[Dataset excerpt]
• • • • •

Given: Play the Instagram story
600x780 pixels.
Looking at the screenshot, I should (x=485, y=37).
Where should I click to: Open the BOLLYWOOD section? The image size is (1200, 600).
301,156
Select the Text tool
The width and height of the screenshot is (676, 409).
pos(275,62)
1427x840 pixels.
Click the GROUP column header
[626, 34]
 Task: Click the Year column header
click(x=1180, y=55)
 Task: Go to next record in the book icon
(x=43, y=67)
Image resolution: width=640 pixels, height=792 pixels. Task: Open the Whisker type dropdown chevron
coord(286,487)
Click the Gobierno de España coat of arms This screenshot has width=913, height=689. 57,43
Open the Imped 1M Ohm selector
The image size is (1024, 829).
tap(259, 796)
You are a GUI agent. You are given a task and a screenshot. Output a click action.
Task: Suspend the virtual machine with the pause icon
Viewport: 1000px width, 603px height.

• • • • •

| WHAT YOU ARE ASKED TO DO |
Copy out every item above word for word, with nothing changed.

| RESPONSE TO THE TASK |
Given: Play the Instagram story
600x780 pixels.
Looking at the screenshot, I should (x=485, y=37).
Where should I click to: Open the BOLLYWOOD section? The image size is (1200, 600).
301,156
Select the Text tool
The width and height of the screenshot is (676, 409).
pos(275,62)
1427x840 pixels.
Click the GROUP column header
[626, 34]
 Task: Click the Year column header
click(x=1180, y=55)
 Task: Go to next record in the book icon
(x=43, y=67)
Image resolution: width=640 pixels, height=792 pixels. Task: Open the Whisker type dropdown chevron
coord(286,487)
Click the Gobierno de España coat of arms This screenshot has width=913, height=689. 57,43
Open the Imped 1M Ohm selector
The image size is (1024, 829).
tap(259, 796)
You are a GUI agent. You are given a task and a screenshot. Output a click action.
Task: Suspend the virtual machine with the pause icon
Viewport: 1000px width, 603px height.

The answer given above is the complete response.